• TASK PROMPT
Please output the entries below exactly as they are.

******

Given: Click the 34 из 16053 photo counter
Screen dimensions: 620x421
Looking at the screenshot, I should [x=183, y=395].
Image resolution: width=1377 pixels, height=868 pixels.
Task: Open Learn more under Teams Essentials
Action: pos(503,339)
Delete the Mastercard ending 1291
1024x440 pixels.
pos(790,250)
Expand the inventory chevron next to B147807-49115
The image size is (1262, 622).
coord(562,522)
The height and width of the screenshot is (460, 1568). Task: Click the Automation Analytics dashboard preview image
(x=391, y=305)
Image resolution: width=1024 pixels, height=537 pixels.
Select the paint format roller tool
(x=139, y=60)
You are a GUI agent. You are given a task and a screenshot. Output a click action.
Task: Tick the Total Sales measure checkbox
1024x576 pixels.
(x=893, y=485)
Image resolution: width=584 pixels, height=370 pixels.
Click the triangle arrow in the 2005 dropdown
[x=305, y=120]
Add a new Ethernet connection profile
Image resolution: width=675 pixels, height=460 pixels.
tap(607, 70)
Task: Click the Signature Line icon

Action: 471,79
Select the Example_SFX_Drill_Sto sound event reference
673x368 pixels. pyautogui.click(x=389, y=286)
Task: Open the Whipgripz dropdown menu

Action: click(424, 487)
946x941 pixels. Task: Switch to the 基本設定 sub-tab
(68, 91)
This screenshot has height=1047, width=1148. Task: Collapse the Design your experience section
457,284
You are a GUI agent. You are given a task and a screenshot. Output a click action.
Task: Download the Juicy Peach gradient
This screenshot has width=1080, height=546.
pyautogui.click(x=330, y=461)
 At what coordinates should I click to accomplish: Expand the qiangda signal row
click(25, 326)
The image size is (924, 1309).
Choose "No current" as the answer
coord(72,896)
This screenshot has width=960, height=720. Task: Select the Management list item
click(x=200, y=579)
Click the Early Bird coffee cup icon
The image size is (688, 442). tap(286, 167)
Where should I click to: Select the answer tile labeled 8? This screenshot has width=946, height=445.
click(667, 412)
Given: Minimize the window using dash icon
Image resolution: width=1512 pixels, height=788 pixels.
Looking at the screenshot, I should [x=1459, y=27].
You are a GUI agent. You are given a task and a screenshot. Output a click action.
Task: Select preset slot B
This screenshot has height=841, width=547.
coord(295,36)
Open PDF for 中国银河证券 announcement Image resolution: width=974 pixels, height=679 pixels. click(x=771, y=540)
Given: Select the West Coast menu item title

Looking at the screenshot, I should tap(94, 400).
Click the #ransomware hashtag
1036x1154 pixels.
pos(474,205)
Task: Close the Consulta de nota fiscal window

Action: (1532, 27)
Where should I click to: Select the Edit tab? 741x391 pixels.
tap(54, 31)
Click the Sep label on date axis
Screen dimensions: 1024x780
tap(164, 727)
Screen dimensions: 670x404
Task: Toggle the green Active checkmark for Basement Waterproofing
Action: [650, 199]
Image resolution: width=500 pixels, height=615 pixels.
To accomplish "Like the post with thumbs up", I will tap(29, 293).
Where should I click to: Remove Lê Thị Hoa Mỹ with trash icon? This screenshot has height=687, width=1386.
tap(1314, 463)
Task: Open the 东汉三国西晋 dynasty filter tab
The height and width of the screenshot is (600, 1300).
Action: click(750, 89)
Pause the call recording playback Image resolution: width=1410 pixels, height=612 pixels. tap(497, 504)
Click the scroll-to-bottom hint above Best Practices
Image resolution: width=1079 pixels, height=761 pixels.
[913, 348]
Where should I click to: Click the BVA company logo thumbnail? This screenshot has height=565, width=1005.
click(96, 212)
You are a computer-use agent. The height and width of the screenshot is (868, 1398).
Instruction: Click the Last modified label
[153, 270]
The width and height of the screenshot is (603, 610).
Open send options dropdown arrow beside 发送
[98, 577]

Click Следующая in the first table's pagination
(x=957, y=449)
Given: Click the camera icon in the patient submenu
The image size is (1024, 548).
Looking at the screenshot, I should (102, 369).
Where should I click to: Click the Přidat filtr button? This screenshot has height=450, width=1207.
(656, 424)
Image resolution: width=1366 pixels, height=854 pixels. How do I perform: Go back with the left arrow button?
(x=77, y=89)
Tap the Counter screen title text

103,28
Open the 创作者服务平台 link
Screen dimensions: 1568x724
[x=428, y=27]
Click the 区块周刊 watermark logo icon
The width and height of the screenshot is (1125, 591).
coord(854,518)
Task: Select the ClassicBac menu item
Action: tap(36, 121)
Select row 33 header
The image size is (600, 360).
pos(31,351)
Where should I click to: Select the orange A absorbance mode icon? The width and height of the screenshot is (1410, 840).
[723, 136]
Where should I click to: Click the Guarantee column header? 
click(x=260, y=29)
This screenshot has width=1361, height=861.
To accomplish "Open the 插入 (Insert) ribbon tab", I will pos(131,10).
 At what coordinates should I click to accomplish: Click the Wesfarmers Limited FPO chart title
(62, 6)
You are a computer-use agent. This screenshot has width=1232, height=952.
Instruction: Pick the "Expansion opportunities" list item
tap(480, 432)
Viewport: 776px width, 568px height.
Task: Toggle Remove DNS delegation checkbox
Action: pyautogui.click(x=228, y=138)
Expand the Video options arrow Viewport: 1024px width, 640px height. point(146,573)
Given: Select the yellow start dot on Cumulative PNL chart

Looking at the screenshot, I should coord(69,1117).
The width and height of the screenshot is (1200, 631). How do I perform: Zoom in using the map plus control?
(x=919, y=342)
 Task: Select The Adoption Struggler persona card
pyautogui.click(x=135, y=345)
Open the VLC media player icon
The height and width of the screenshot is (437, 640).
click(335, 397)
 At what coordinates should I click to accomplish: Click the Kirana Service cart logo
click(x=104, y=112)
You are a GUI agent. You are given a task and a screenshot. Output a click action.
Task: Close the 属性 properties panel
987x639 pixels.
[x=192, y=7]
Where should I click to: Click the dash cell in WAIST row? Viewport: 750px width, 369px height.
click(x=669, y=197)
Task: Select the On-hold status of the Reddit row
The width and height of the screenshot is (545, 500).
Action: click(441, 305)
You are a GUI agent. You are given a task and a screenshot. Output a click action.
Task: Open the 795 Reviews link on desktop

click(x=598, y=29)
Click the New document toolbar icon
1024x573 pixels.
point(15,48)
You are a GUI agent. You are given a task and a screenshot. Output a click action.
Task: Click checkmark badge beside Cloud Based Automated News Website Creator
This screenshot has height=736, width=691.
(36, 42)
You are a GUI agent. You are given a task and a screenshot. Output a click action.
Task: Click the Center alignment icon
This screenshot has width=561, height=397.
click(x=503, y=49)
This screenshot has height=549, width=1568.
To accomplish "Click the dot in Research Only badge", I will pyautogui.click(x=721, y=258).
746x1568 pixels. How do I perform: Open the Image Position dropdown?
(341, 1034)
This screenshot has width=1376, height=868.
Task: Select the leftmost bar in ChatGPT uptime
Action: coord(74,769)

******

• ANSWER AREA
Given: Click the 34 из 16053 photo counter
Screen dimensions: 620x421
Looking at the screenshot, I should [x=183, y=395].
Image resolution: width=1377 pixels, height=868 pixels.
Task: Open Learn more under Teams Essentials
Action: pos(503,339)
Delete the Mastercard ending 1291
1024x440 pixels.
pos(790,250)
Expand the inventory chevron next to B147807-49115
The image size is (1262, 622).
coord(562,522)
The height and width of the screenshot is (460, 1568). Task: Click the Automation Analytics dashboard preview image
(x=391, y=305)
Image resolution: width=1024 pixels, height=537 pixels.
Select the paint format roller tool
(x=139, y=60)
You are a GUI agent. You are given a task and a screenshot. Output a click action.
Task: Tick the Total Sales measure checkbox
1024x576 pixels.
(x=893, y=485)
Image resolution: width=584 pixels, height=370 pixels.
Click the triangle arrow in the 2005 dropdown
[x=305, y=120]
Add a new Ethernet connection profile
Image resolution: width=675 pixels, height=460 pixels.
tap(607, 70)
Task: Click the Signature Line icon

Action: 471,79
Select the Example_SFX_Drill_Sto sound event reference
673x368 pixels. pyautogui.click(x=389, y=286)
Task: Open the Whipgripz dropdown menu

Action: click(424, 487)
946x941 pixels. Task: Switch to the 基本設定 sub-tab
(68, 91)
This screenshot has height=1047, width=1148. Task: Collapse the Design your experience section
457,284
You are a GUI agent. You are given a task and a screenshot. Output a click action.
Task: Download the Juicy Peach gradient
This screenshot has width=1080, height=546.
pyautogui.click(x=330, y=461)
 At what coordinates should I click to accomplish: Expand the qiangda signal row
click(25, 326)
The image size is (924, 1309).
Choose "No current" as the answer
coord(72,896)
This screenshot has width=960, height=720. Task: Select the Management list item
click(x=200, y=579)
Click the Early Bird coffee cup icon
The image size is (688, 442). tap(286, 167)
Where should I click to: Select the answer tile labeled 8? This screenshot has width=946, height=445.
click(667, 412)
Given: Minimize the window using dash icon
Image resolution: width=1512 pixels, height=788 pixels.
Looking at the screenshot, I should [x=1459, y=27].
You are a GUI agent. You are given a task and a screenshot. Output a click action.
Task: Select preset slot B
This screenshot has height=841, width=547.
coord(295,36)
Open PDF for 中国银河证券 announcement Image resolution: width=974 pixels, height=679 pixels. click(x=771, y=540)
Given: Select the West Coast menu item title

Looking at the screenshot, I should tap(94, 400).
Click the #ransomware hashtag
1036x1154 pixels.
pos(474,205)
Task: Close the Consulta de nota fiscal window

Action: (1532, 27)
Where should I click to: Select the Edit tab? 741x391 pixels.
tap(54, 31)
Click the Sep label on date axis
Screen dimensions: 1024x780
tap(164, 727)
Screen dimensions: 670x404
Task: Toggle the green Active checkmark for Basement Waterproofing
Action: [650, 199]
Image resolution: width=500 pixels, height=615 pixels.
To accomplish "Like the post with thumbs up", I will tap(29, 293).
Where should I click to: Remove Lê Thị Hoa Mỹ with trash icon? This screenshot has height=687, width=1386.
tap(1314, 463)
Task: Open the 东汉三国西晋 dynasty filter tab
The height and width of the screenshot is (600, 1300).
Action: click(750, 89)
Pause the call recording playback Image resolution: width=1410 pixels, height=612 pixels. tap(497, 504)
Click the scroll-to-bottom hint above Best Practices
Image resolution: width=1079 pixels, height=761 pixels.
[913, 348]
Where should I click to: Click the BVA company logo thumbnail? This screenshot has height=565, width=1005.
click(96, 212)
You are a computer-use agent. The height and width of the screenshot is (868, 1398).
Instruction: Click the Last modified label
[153, 270]
The width and height of the screenshot is (603, 610).
Open send options dropdown arrow beside 发送
[98, 577]

Click Следующая in the first table's pagination
(x=957, y=449)
Given: Click the camera icon in the patient submenu
The image size is (1024, 548).
Looking at the screenshot, I should (102, 369).
Where should I click to: Click the Přidat filtr button? This screenshot has height=450, width=1207.
(656, 424)
Image resolution: width=1366 pixels, height=854 pixels. How do I perform: Go back with the left arrow button?
(x=77, y=89)
Tap the Counter screen title text

103,28
Open the 创作者服务平台 link
Screen dimensions: 1568x724
[x=428, y=27]
Click the 区块周刊 watermark logo icon
The width and height of the screenshot is (1125, 591).
coord(854,518)
Task: Select the ClassicBac menu item
Action: tap(36, 121)
Select row 33 header
The image size is (600, 360).
pos(31,351)
Where should I click to: Select the orange A absorbance mode icon? The width and height of the screenshot is (1410, 840).
[723, 136]
Where should I click to: Click the Guarantee column header? 
click(x=260, y=29)
This screenshot has width=1361, height=861.
To accomplish "Open the 插入 (Insert) ribbon tab", I will pos(131,10).
 At what coordinates should I click to accomplish: Click the Wesfarmers Limited FPO chart title
(62, 6)
You are a computer-use agent. This screenshot has width=1232, height=952.
Instruction: Pick the "Expansion opportunities" list item
tap(480, 432)
Viewport: 776px width, 568px height.
Task: Toggle Remove DNS delegation checkbox
Action: pyautogui.click(x=228, y=138)
Expand the Video options arrow Viewport: 1024px width, 640px height. point(146,573)
Given: Select the yellow start dot on Cumulative PNL chart

Looking at the screenshot, I should coord(69,1117).
The width and height of the screenshot is (1200, 631). How do I perform: Zoom in using the map plus control?
(x=919, y=342)
 Task: Select The Adoption Struggler persona card
pyautogui.click(x=135, y=345)
Open the VLC media player icon
The height and width of the screenshot is (437, 640).
click(335, 397)
 At what coordinates should I click to accomplish: Click the Kirana Service cart logo
click(x=104, y=112)
You are a GUI agent. You are given a task and a screenshot. Output a click action.
Task: Close the 属性 properties panel
987x639 pixels.
[x=192, y=7]
Where should I click to: Click the dash cell in WAIST row? Viewport: 750px width, 369px height.
click(x=669, y=197)
Task: Select the On-hold status of the Reddit row
The width and height of the screenshot is (545, 500).
Action: click(441, 305)
You are a GUI agent. You are given a task and a screenshot. Output a click action.
Task: Open the 795 Reviews link on desktop

click(x=598, y=29)
Click the New document toolbar icon
1024x573 pixels.
point(15,48)
You are a GUI agent. You are given a task and a screenshot. Output a click action.
Task: Click checkmark badge beside Cloud Based Automated News Website Creator
This screenshot has height=736, width=691.
(36, 42)
You are a GUI agent. You are given a task and a screenshot. Output a click action.
Task: Click the Center alignment icon
This screenshot has width=561, height=397.
click(x=503, y=49)
This screenshot has height=549, width=1568.
To accomplish "Click the dot in Research Only badge", I will pyautogui.click(x=721, y=258).
746x1568 pixels. How do I perform: Open the Image Position dropdown?
(341, 1034)
This screenshot has width=1376, height=868.
Task: Select the leftmost bar in ChatGPT uptime
Action: coord(74,769)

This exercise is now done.